# Kenpo taught in non-kenpo schools



## WhiteTiger (Sep 29, 2003)

From time to time I like to walk into other schools see what they are teaching.  Last week I visited a school across town which I had been to once before, and they were teaching Kenpo self-defense techniques.  From what I picked up they had added 30 Kenpo techniques to their caricullum.  The funny thing was noone in the class could make the techniques work.  While the problem was obvious to me, onone else could figure out what they were doing wrong.  It was pretty obvious that the instructors had gotten their hands on a Kenpo video, which they were using to teach from.  While they knew the motions they were missing all of the basic principles which make the techniques work.  

Distance, Stance, Positioning, Leg checks, All of these were missing when they did these techniques. 

Has anyone else come across this kind of experience?? 

I Had to Laugh.


----------



## MisterMike (Sep 29, 2003)

Yes, in fact, I've seen "Kenpo" schools where the whole curriculum looked like it was learned from a video.
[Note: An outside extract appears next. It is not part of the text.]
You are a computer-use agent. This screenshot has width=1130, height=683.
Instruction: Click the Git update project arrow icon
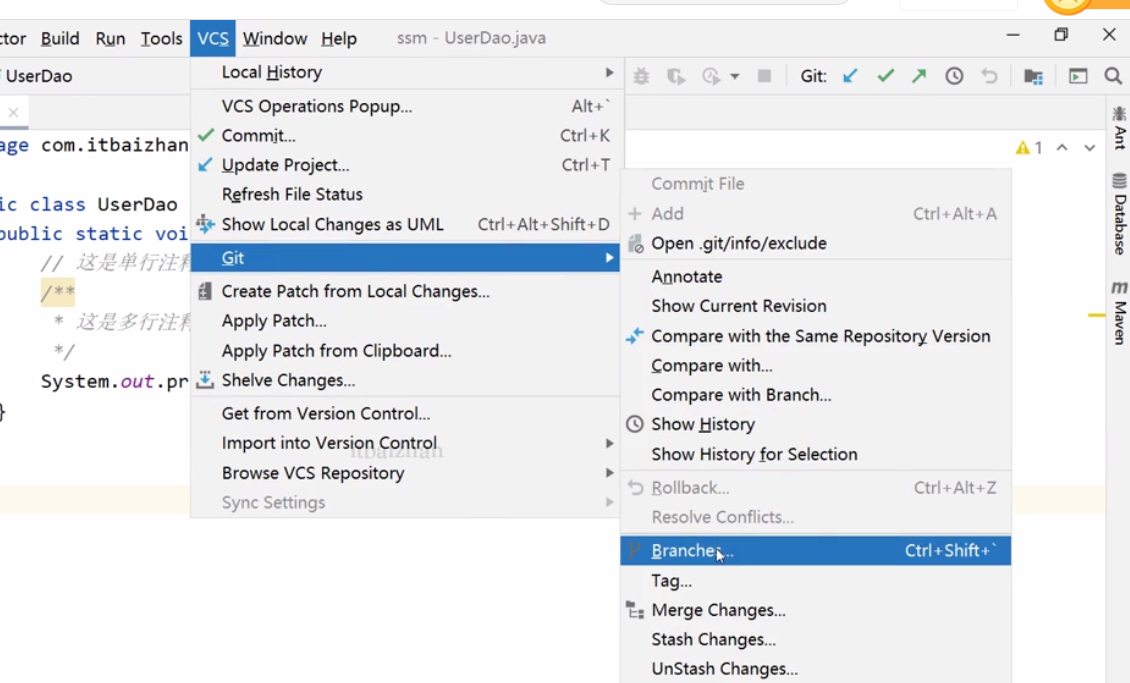pyautogui.click(x=850, y=76)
I guess there are no warranties, huh? --which places these people lower than the used car salesman.


----------



## ob2c (Oct 7, 2003)

I've come across something similar in a school (now closed) that I used to work out with. Their base was TKD, but they weren't traditional by any means, and they incorporated a lot of other styles in their system. The head of the system actually had some AK in his background, and I noticed some similarities in some of their moves, but no direct copies of whole techniques. But like you, I found them lacking in understanding of principles.  They were a god groupe, though, and there were some seriouse martial artists there. I hated to see them close their doors.


----------



## Titan Uk (Oct 30, 2003)

I know of a person who has black belts at other styles, that starting to train in Kempo for a short period and then opening up a school, stating it was kempo.
Anyone with any knowledge could see that it was not but it does reflect badly on everyone else if students look at the instructor for guidance but he does not fully understand the principles.


----------



## superdave (Jan 13, 2004)

And we wonder why we have Kenpo McDojos. I wish people would learn from a 
*QUALIFIED* instructor instead of tapes.


----------